§ Task prompt
Give every line of the records exactly, please, from the first up to and including the one containing "This screenshot has width=794, height=584.".

§ Study material
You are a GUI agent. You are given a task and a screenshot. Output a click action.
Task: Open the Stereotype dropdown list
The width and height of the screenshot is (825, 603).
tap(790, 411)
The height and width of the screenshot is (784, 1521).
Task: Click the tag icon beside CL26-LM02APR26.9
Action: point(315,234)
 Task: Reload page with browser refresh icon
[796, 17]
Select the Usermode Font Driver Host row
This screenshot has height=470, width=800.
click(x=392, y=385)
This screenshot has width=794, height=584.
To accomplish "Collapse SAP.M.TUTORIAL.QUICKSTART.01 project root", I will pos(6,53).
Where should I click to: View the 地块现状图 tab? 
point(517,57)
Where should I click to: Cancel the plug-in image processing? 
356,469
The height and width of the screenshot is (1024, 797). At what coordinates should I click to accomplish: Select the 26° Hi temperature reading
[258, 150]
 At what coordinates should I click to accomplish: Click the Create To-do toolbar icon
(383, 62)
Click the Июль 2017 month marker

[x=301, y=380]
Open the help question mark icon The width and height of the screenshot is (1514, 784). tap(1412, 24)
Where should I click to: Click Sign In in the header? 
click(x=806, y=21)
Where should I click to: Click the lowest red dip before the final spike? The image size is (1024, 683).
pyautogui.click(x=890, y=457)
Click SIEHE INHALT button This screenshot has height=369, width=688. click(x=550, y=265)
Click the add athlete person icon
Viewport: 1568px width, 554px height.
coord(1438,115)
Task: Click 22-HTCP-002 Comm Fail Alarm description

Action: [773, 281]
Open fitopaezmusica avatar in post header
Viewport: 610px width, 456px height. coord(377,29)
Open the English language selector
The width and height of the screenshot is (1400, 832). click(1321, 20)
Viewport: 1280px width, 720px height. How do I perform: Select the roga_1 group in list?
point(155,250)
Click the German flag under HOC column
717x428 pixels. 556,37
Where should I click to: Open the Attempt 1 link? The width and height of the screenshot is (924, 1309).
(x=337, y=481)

§ Your response
You are a GUI agent. You are given a task and a screenshot. Output a click action.
Task: Open the Stereotype dropdown list
The width and height of the screenshot is (825, 603).
tap(790, 411)
The height and width of the screenshot is (784, 1521).
Task: Click the tag icon beside CL26-LM02APR26.9
Action: point(315,234)
 Task: Reload page with browser refresh icon
[796, 17]
Select the Usermode Font Driver Host row
This screenshot has height=470, width=800.
click(x=392, y=385)
This screenshot has width=794, height=584.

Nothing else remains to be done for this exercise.